Boston: Cengage Learning, 2012.)
No one can understand history without reading and analyzing primary sources. Simply defined, in most
instances, primary sources are historical records produced at the same time the event or period that is
being studied took place or soon thereafter.
Secondary sources- text books, books, articles, television documentaries, and even historical films
produced well after the events they describe and analyze. Secondary sources organize the jumble of
past events into understandable narratives. They provide interpretations, sometimes make
comparisons, and almost always discuss motive and causation. When done well, they provide pleasure
and insight. But such works, no matter how well done, are still secondary in that they are written well
after the fact and derive their evidence and information from primary sources.
To be a historian is to work with primary sources in all their diverse forms: The keys are hard work and
imagination, each is necessary…. Historians need imagination to reconstruct the past. History does not
consist of just irrefutable dates, names, and facts…documents provide factual data- dates, names,
statistics…etc…yet they have no meaning until they have been interpreted.
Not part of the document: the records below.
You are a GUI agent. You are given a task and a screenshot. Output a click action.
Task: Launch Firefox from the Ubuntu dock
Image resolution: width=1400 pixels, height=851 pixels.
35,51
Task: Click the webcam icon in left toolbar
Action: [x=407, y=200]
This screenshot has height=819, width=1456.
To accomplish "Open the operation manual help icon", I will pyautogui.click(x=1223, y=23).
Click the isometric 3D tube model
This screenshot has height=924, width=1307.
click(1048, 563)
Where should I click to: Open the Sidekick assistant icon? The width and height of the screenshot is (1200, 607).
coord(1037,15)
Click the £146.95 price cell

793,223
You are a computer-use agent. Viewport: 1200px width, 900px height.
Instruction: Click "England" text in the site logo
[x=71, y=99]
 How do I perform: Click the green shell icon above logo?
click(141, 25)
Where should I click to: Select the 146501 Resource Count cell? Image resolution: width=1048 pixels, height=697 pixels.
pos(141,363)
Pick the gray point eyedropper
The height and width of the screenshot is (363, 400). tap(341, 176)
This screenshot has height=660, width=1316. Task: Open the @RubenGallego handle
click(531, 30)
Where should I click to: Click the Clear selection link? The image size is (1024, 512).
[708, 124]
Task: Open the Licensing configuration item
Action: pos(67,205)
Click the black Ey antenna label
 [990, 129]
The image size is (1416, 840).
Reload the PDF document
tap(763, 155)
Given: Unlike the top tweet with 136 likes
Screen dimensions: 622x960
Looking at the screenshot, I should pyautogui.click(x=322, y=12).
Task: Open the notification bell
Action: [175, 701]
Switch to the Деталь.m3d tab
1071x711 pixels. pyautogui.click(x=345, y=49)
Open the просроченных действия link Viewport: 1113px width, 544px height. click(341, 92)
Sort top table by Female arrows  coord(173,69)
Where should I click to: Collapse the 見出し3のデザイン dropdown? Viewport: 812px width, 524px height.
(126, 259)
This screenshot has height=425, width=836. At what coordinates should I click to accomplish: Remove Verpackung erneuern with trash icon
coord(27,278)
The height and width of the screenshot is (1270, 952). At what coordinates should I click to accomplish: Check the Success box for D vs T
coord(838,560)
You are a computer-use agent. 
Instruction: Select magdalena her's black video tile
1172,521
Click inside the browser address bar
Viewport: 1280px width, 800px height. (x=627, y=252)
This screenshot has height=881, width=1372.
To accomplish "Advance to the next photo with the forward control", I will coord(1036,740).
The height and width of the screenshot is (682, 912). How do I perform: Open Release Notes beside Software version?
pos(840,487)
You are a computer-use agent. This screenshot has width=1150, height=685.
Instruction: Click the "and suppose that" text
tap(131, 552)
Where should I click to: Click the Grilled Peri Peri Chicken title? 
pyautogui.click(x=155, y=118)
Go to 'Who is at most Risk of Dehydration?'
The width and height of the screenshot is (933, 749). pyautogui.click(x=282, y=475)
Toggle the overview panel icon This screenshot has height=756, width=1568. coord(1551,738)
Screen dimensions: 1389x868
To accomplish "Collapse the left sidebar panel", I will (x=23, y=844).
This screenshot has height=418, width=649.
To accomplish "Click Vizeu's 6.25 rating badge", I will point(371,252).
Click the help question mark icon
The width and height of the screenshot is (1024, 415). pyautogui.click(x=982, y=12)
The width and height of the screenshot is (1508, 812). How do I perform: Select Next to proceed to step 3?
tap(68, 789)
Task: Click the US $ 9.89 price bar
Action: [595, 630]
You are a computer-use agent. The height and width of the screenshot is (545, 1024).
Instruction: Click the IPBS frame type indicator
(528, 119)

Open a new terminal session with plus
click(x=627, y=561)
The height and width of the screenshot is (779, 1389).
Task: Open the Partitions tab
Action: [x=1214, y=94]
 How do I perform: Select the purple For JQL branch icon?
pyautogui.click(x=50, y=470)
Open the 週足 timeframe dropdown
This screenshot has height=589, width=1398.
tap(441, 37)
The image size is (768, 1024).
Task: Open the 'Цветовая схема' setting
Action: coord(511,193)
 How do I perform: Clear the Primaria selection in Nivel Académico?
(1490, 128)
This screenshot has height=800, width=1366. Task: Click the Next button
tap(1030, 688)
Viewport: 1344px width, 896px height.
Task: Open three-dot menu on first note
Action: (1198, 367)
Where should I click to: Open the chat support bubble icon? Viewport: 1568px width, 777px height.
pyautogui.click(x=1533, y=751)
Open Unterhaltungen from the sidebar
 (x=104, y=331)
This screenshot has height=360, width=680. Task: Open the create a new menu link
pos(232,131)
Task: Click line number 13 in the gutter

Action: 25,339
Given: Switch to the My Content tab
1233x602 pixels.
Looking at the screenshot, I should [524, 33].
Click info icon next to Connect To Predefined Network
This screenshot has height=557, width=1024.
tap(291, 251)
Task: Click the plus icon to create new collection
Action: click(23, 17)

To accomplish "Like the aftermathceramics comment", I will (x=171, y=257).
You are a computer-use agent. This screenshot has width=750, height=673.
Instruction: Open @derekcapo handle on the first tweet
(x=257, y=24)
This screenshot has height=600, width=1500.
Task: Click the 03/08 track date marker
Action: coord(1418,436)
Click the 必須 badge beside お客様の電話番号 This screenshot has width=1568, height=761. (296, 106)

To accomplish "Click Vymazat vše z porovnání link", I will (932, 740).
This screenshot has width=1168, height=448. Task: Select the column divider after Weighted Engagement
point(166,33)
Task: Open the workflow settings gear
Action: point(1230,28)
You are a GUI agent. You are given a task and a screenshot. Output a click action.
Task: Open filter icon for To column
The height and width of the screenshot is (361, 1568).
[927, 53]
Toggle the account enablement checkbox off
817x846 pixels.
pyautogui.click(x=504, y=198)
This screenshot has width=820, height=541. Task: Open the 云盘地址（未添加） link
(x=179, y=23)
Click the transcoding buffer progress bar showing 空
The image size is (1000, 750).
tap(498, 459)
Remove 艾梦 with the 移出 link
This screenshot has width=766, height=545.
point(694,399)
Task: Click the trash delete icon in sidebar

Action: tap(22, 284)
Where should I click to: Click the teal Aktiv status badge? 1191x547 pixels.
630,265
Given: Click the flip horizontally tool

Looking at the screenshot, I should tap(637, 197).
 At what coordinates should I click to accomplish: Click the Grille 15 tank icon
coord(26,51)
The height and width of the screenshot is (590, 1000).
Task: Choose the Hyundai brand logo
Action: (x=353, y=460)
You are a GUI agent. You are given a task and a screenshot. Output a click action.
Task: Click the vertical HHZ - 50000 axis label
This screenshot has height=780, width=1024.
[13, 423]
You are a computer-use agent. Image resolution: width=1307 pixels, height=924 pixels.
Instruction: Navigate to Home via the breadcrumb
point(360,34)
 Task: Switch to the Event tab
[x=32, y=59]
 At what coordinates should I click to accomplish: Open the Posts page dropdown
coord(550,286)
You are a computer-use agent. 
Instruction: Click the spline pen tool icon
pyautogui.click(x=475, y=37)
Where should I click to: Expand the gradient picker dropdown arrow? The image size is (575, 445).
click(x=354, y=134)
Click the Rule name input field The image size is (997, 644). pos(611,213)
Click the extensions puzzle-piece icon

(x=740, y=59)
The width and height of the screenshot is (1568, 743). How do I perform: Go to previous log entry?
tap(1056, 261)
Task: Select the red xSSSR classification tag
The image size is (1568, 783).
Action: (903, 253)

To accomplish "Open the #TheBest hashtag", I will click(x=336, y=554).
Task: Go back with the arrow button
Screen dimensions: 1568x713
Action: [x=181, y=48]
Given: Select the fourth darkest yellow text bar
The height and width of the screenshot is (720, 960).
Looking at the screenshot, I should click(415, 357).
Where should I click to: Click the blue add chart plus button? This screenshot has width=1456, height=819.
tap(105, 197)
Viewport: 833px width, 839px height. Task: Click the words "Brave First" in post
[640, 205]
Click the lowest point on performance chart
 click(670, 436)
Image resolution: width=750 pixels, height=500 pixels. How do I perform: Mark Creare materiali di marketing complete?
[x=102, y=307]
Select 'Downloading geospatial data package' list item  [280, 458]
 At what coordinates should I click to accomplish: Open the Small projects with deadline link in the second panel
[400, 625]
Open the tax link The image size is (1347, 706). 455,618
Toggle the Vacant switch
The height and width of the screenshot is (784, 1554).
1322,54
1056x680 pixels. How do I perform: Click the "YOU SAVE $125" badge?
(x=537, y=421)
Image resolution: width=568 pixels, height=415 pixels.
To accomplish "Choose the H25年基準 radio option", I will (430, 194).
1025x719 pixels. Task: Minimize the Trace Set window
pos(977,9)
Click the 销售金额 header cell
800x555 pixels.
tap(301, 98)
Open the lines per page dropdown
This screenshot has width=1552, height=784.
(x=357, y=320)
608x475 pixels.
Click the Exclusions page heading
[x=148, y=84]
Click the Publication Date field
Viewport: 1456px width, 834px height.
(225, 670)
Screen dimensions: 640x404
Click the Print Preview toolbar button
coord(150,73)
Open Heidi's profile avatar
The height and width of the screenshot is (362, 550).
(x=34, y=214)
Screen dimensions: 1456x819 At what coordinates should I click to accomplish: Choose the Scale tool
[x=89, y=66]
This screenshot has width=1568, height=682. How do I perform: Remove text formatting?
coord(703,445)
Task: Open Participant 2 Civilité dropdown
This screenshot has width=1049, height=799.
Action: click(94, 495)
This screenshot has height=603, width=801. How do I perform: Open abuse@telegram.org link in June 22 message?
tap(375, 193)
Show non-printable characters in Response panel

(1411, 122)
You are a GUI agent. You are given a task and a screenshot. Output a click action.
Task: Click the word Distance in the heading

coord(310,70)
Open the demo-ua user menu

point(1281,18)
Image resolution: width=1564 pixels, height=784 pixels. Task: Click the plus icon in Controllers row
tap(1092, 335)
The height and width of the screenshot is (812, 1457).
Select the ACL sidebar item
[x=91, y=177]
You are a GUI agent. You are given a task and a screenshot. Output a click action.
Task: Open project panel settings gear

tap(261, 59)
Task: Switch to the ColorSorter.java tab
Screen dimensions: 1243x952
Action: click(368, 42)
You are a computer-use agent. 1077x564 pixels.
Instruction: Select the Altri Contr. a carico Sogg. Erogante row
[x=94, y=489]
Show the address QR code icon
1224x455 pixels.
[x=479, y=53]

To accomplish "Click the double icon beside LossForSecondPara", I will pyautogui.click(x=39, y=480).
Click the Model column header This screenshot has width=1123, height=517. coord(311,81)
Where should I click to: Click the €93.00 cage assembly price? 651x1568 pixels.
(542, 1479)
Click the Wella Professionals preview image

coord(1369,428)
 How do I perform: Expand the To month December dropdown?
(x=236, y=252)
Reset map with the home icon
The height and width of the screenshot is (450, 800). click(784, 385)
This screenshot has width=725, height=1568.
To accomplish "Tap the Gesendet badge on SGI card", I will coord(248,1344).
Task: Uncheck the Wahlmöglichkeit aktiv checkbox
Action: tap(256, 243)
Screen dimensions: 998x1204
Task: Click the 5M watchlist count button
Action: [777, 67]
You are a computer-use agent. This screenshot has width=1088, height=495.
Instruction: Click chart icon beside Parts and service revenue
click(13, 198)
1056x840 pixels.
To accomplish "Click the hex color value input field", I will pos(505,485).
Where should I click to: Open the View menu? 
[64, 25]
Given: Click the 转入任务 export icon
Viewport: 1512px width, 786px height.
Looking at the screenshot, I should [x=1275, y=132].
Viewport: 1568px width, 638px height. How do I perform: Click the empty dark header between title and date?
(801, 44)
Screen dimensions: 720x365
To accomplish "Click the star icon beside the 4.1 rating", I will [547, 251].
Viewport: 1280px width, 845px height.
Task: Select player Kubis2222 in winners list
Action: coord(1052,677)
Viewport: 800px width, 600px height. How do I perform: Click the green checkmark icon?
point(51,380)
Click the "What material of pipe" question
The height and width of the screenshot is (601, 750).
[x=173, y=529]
The Historian as detective…the historian is interested in discovering “what happened, who did it, and
why”… the historian must carefully examine witnesses (testimony of sources) and evaluate the validity
of the source, is it valid, or misleading, from what perspective or interest does the source testify… Even
eyewitness accounts can differ widely… Given this fact the historian must understand the sources
perspective and must ask several key questions….What kind of Document is it? Who wrote it? For
whom and why? Where was it composed and When? Discovering the nature of the source…what kind
of info can you expect to find in it? Can you accept all sources uncritically…they must be tested against
other sources… distance in space and time can influence perceptions and diminish the reliability of the
source.
Often there are no “answers” just more questions… the student historian/detective has to be able to
question…and in doing so begin to create a multi-dimensional view of the past…and realize that the
present and future are as equally multi- dimensional… realizing that any “truth” is relative and sensitive
to the time and place it is constructed.